SOURCE MATERIAL Start Marker

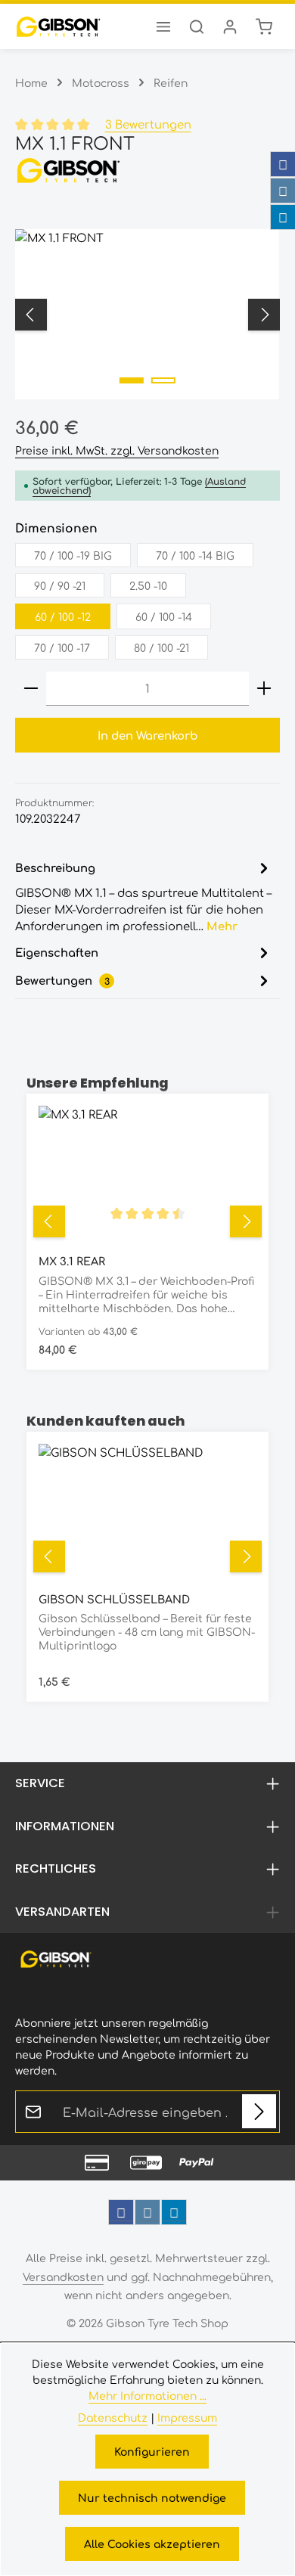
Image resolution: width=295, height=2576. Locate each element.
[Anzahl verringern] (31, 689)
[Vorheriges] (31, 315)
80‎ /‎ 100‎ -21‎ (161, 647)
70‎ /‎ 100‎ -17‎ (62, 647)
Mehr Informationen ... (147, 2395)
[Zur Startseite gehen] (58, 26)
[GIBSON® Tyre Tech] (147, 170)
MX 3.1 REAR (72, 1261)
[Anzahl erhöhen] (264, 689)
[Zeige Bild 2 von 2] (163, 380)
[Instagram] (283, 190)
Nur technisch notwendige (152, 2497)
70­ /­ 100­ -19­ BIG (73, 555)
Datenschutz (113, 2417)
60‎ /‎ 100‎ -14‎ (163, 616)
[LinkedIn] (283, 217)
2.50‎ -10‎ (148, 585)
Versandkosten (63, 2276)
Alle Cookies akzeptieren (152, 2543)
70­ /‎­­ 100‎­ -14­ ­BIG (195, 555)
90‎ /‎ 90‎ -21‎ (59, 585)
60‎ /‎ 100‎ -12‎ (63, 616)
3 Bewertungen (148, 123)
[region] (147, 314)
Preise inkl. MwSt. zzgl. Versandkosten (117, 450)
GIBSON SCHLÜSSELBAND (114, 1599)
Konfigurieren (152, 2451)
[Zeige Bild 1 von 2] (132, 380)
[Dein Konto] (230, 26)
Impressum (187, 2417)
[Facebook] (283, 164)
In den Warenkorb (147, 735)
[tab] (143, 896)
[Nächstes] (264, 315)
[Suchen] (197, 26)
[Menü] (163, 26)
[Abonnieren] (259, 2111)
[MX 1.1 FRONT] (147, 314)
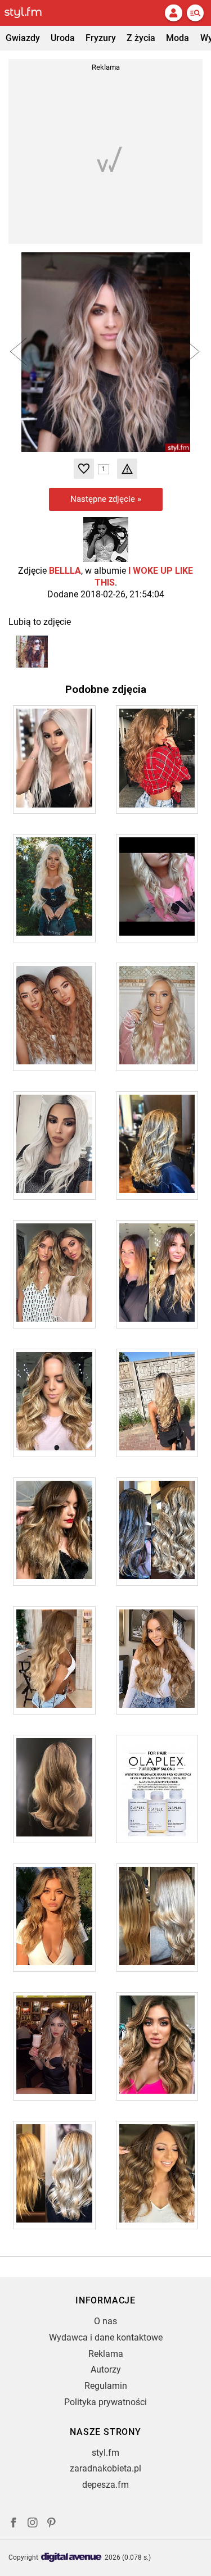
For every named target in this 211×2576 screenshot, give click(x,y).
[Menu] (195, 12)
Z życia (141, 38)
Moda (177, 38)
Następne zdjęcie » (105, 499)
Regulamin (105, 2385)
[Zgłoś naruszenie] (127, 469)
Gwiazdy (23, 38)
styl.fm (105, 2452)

SOURCE MATERIAL End Marker
SOURCE MATERIAL Start Marker

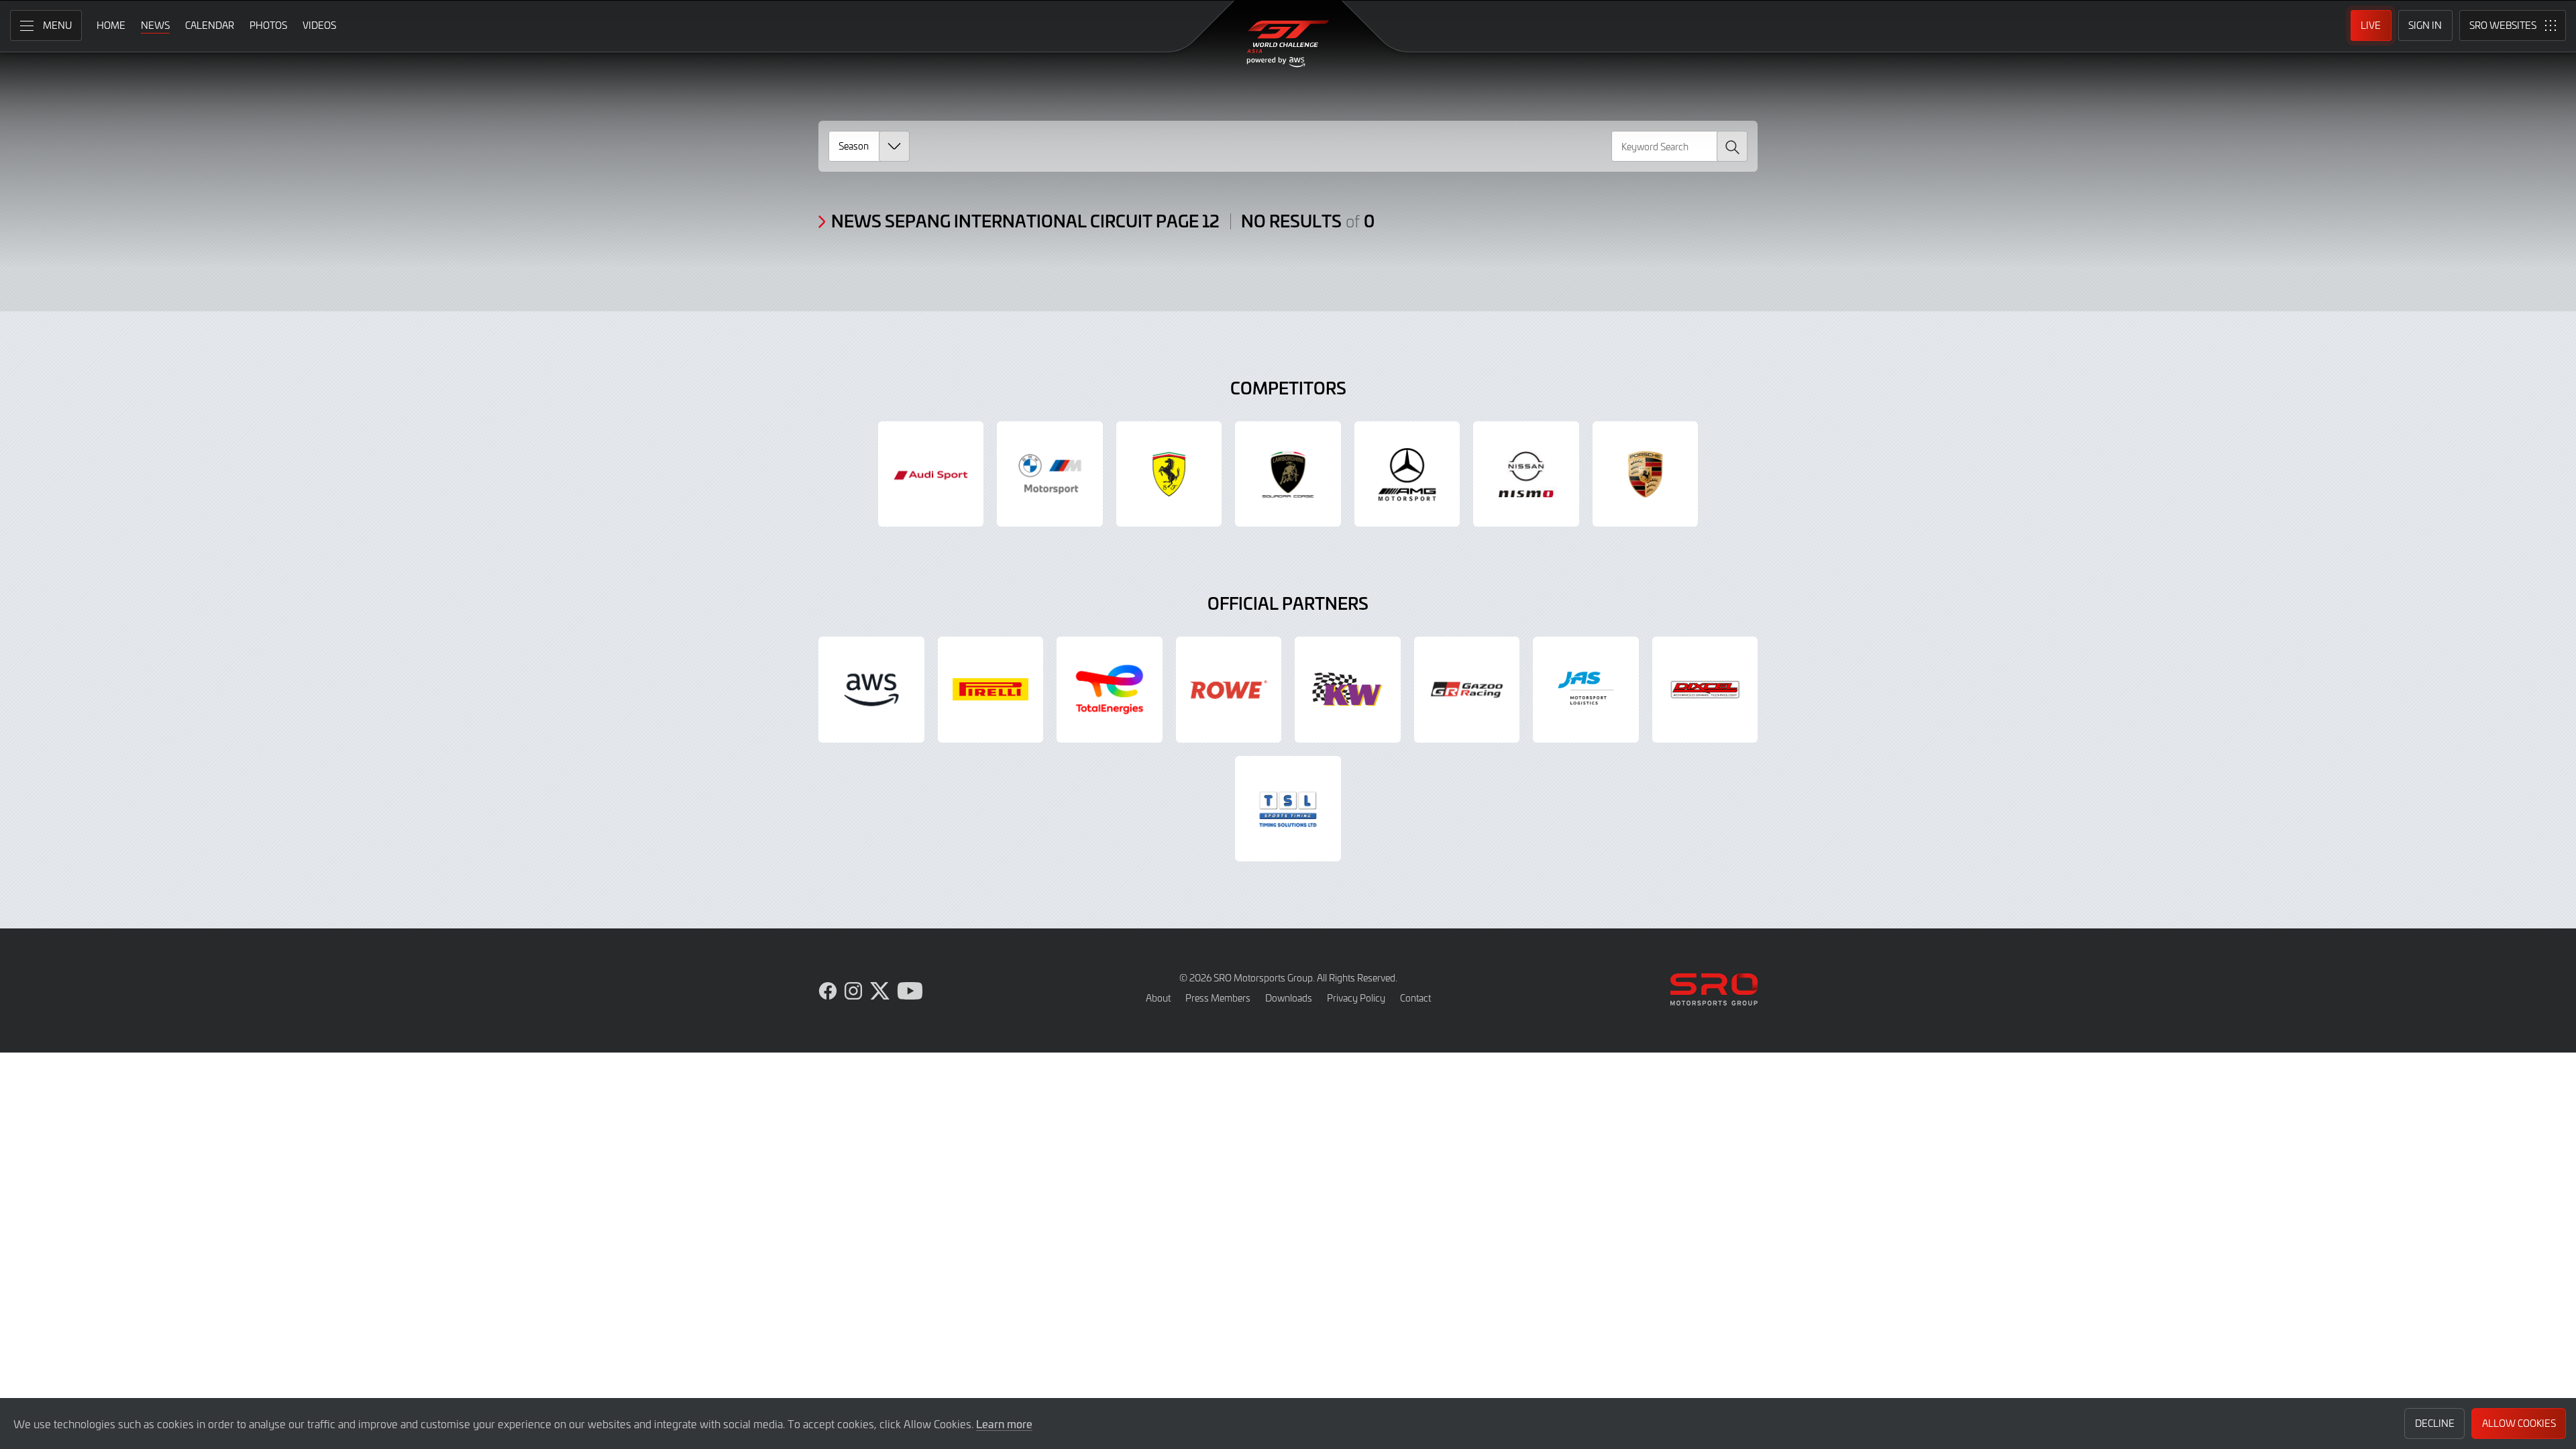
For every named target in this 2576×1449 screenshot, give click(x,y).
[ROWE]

SOURCE MATERIAL End Marker

* **PROBLEM STATEMENT**:
Your reply should consist solely of the lines above from the line containing "Image resolution: width=295, height=2576." up to and including the line containing "styl.fm (105, 2452)", reproduced exactly, minus the pictures.

* **WORKED SOLUTION**:
Image resolution: width=295, height=2576. Locate each element.
[Anzahl verringern] (31, 689)
[Vorheriges] (31, 315)
80‎ /‎ 100‎ -21‎ (161, 647)
70‎ /‎ 100‎ -17‎ (62, 647)
Mehr Informationen ... (147, 2395)
[Zur Startseite gehen] (58, 26)
[GIBSON® Tyre Tech] (147, 170)
MX 3.1 REAR (72, 1261)
[Anzahl erhöhen] (264, 689)
[Zeige Bild 2 von 2] (163, 380)
[Instagram] (283, 190)
Nur technisch notwendige (152, 2497)
70­ /­ 100­ -19­ BIG (73, 555)
Datenschutz (113, 2417)
60‎ /‎ 100‎ -14‎ (163, 616)
[LinkedIn] (283, 217)
2.50‎ -10‎ (148, 585)
Versandkosten (63, 2276)
Alle Cookies akzeptieren (152, 2543)
70­ /‎­­ 100‎­ -14­ ­BIG (195, 555)
90‎ /‎ 90‎ -21‎ (59, 585)
60‎ /‎ 100‎ -12‎ (63, 616)
3 Bewertungen (148, 123)
[region] (147, 314)
Preise inkl. MwSt. zzgl. Versandkosten (117, 450)
GIBSON SCHLÜSSELBAND (114, 1599)
Konfigurieren (152, 2451)
[Zeige Bild 1 von 2] (132, 380)
[Dein Konto] (230, 26)
Impressum (187, 2417)
[Facebook] (283, 164)
In den Warenkorb (147, 735)
[tab] (143, 896)
[Nächstes] (264, 315)
[Suchen] (197, 26)
[Menü] (163, 26)
[Abonnieren] (259, 2111)
[MX 1.1 FRONT] (147, 314)
For every named target in this 211×2576 screenshot, give click(x,y).
[Menu] (195, 12)
Z życia (141, 38)
Moda (177, 38)
Następne zdjęcie » (105, 499)
Regulamin (105, 2385)
[Zgłoś naruszenie] (127, 469)
Gwiazdy (23, 38)
styl.fm (105, 2452)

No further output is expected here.